Il Reparto Carabinieri Tutela Agroalimentare di Messina ha eseguito un Decreto emesso dall’Ufficio del Giudice per le Indagini Preliminari presso il Tribunale di Catania, su richiesta della Procura Europea – Ufficio dei Procuratori Europei delegati per Sicilia e Calabria con sede in Palermo – che, nell’ambito di specifica attività investigativa convenzionalmente definita “Grazing Code”, ha disposto il sequestro preventivo: di denaro e disponibilità finanziarie, anche per equivalente, di altri beni o utilità di proprietà dei quattro indagati e di 203 titoli di pagamento (c.d. diritti all’aiuto), per un totale di 454.493,66 mila euro, che costituisce illecito profitto di reato commesso da 4 imprenditori agricoli operanti nella provincia di Messina.
E’ stato accertato che gli allevatori, benché, nelle domande di pagamento in ambito PAC, avessero attestato di aver svolto attività di “Pascolamento” su superfici agricole al di fuori dal compendio aziendale cioè aver movimentato il bestiame, per farlo pascolare su quelle aree), non avevano attivavano il prescritto “codice pascolo”, necessario all’espletamento delle attività sui terreni. Così avevano volutamente eluso il controllo veterinario sulla reale movimentazione dell’allevamento, che costituisce una delle condizioni richieste dalla legge per l’erogazione del contributo.

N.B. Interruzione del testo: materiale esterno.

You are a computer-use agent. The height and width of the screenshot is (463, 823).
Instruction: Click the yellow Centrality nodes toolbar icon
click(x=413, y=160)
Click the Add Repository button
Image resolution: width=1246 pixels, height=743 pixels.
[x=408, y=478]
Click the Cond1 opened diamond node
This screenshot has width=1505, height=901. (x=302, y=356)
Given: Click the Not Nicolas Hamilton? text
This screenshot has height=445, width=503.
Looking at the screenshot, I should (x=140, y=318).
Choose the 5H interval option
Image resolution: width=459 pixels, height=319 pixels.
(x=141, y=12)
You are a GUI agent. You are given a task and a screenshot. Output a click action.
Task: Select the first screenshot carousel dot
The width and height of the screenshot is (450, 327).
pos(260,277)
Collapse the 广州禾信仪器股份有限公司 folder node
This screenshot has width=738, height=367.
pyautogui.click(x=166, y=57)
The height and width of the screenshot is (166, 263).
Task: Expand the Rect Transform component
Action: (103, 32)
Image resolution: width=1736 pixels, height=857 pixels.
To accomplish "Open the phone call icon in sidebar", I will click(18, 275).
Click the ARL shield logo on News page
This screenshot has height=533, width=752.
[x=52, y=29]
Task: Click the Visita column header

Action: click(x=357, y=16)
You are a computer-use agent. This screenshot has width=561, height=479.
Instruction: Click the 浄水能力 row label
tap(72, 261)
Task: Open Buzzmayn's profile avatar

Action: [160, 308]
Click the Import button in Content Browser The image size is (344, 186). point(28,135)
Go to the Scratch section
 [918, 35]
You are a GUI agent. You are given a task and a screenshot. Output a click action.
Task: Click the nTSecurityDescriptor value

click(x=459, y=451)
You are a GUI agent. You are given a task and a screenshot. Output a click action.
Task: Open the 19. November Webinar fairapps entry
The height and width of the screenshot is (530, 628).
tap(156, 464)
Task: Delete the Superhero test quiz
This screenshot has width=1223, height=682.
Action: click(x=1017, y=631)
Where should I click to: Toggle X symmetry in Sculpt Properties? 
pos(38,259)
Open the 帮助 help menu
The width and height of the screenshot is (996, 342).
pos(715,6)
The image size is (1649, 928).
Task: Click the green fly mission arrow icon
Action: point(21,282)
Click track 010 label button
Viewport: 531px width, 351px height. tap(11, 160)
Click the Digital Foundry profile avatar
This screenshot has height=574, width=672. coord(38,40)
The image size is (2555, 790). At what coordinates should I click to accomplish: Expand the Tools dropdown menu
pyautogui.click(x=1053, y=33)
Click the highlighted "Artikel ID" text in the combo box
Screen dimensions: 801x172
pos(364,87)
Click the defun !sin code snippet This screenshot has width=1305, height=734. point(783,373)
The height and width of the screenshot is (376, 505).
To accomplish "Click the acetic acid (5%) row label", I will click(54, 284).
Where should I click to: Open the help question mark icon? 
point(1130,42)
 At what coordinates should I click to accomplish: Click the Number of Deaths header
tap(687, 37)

La violazione, infatti, si è concretizzata facendo ricorso ad autodichiarazioni-attestazioni che gli indagati hanno utilizzato per dimostrare il “Pascolamento” al posto della prevista attivazione dei “codici pascolo”, precludendo ogni controllo da parte dei veterinari dell’Asl
sulla presenza degli animali nei terreni.
Se avessero attivato il “codice pascolo”, sarebbe scattato l’obbligo di controllo sanitario da parte dei veterinari che, messi a conoscenza della movimentazione degli animali sulle aree, sarebbero dovuti intervenire e lì verificare la presenza dell’allevamento.
Da qui la violazione della normativa in materia sia europea che nazionale che subordina il pagamento dei contributi al requisito del “pascolamento” e precisa che questo si dimostra solo attraverso la movimentazione degli animali allevati inseriti nella banca dati VETINFO ed il ricorso al “Codice Pascolo”.
L’operazione ha consentito da parte dello Stato di acquisire una specifica garanzia sull’importo sequestrato – circa 455 mila euro ed è culminata nell’adozione di provvedimenti per impedire la prosecuzione dell’attività, consentendo il recupero di somme percepite in violazione della legge.